Glass and Water: Five/Jack, NC-17

Aug 04, 2007 17:28

Title: Glass and Water
Author: Becky_H
Beta: Smith161
Pairing: Five/Jack
Rating: NC-17
Spoilers Utopia, the Sound of Drums, and Last of the Time Lords.
Warnings: Graphic Sex.
Word Count: 2,500.
Prompt: Set2Music Prompt 2: You think I'm weak, I think you're wrong.
Summary: They met a dozen times over sixty years. The meetings were always accidental and always ended in a cheap hotel. Neither of them ever asked, or told, the other anything. The Doctor always seemed to understand. Jack never understood anything. Until 2009, when Jack understood more than the Doctor.
Author's Note: Written for Miss_Zedem who really, really, wanted Jack/Five and is too wonderful to even think about denying, and set2music prompt 7: You think I'm weak, I think you're wrong. Based heavily on two tiny little bits of my own writing, He Knew and Home. Neadods has written a wonderful companion piece, Meetings, which can be found here. Meme response follow up (written by me) can be found here


The second time Jack introduced himself to the Doctor, like the first, was at the height of the second world war. Unlike the first, Jack knew his world wasn't going to end, with a bang or a whimper, and the Doctor didn't know his was going to end in fire.

Jack didn't believe he was the Doctor, at first. He seemed too pale, and too altogether young to ever become the man Jack had known. He was delicate glass. The man Jack had known was tempered steel.

One kiss was all it took to change his mind.

It wasn't the cool slickness of his mouth, or even the dual hearts beating against Jack's palm that convinced him. It was the core of strength under all that velvet softness, and the taste of rain that made him believe.

Just one kiss, on a dance hall floor, after nearly a century of searching, and Jack had let himself believe, with all the intensity that he believed in the Doctor, that he'd found him.

They spent the night together in a dingy room with faded and peeling wallpaper, sheets that smelled of smoke, and a thick layer of dust on the window that made even the brilliant, bloody light of the rising sun seem dim and grey.

When the TARDIS left Jack watched it go.

____________________

They met a dozen times over the next sixty years. The meetings were always accidental and always ended in a cheap hotel. Neither of them ever asked, or told, the other anything. The Doctor always seemed to understand. Jack never did.

It all changed in 2009.

It was three months after Jack had finally found the right version of the Doctor, turned down the offer to go traveling, and returned to work saving the world. Walking down a Cardiff street at twilight, in a soft rain that the clouds overhead threatened to turn to a downpour, Jack literally turned a street corner and saw the Doctor.

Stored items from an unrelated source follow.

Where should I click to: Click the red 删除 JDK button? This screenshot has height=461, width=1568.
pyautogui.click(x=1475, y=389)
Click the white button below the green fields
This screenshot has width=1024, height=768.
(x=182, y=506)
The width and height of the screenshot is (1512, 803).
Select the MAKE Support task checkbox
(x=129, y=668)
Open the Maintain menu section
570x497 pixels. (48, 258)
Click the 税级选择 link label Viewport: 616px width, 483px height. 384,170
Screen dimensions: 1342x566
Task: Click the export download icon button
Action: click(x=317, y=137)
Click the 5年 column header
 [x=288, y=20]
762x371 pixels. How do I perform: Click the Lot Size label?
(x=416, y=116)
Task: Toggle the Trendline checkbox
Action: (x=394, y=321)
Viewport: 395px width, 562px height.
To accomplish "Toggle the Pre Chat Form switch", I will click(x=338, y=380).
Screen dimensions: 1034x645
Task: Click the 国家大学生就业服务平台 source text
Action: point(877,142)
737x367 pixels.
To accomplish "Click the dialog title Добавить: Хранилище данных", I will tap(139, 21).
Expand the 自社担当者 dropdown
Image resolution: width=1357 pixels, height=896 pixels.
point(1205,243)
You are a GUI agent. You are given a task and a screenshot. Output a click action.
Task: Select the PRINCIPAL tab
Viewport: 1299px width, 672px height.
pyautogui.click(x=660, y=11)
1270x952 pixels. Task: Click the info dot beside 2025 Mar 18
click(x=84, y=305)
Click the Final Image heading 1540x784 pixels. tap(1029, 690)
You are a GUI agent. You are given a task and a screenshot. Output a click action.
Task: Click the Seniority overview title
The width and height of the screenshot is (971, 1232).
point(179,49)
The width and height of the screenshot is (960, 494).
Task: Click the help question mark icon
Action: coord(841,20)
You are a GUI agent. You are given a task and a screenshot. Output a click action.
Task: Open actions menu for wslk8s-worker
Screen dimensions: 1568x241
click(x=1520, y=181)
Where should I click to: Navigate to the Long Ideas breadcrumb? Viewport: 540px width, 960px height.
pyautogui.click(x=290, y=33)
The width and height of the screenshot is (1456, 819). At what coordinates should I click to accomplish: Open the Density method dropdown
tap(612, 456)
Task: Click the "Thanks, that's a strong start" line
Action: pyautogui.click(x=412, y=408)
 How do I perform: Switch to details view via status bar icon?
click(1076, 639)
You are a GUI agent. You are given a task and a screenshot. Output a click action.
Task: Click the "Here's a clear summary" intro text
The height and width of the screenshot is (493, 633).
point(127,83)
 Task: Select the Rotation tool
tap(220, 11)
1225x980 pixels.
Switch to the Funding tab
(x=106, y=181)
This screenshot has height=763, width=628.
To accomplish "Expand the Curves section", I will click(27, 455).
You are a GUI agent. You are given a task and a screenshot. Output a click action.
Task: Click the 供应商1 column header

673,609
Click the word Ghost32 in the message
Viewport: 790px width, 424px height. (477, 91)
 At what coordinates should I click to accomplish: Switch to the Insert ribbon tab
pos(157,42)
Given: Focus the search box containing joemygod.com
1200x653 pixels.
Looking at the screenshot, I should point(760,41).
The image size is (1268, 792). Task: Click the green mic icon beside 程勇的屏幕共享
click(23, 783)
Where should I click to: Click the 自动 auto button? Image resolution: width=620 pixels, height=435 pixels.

He was standing under a street lamp, looking up. The damp turned the fine blond hair and pale skin luminescent under the light, and Jack realized that he'd known this face for more than half a century. It was a revelation to realize that he hadn't been able to see the later regenerations inside him all those years ago, but, looking back, could see him in them.

He smiled, slower and lazier than the charming, too bright and too aggressive grin he wore habitually, and walked over with one hand in his pocket and the other extended down and out - not to shake but to take. "Doctor," he greeted, warmly.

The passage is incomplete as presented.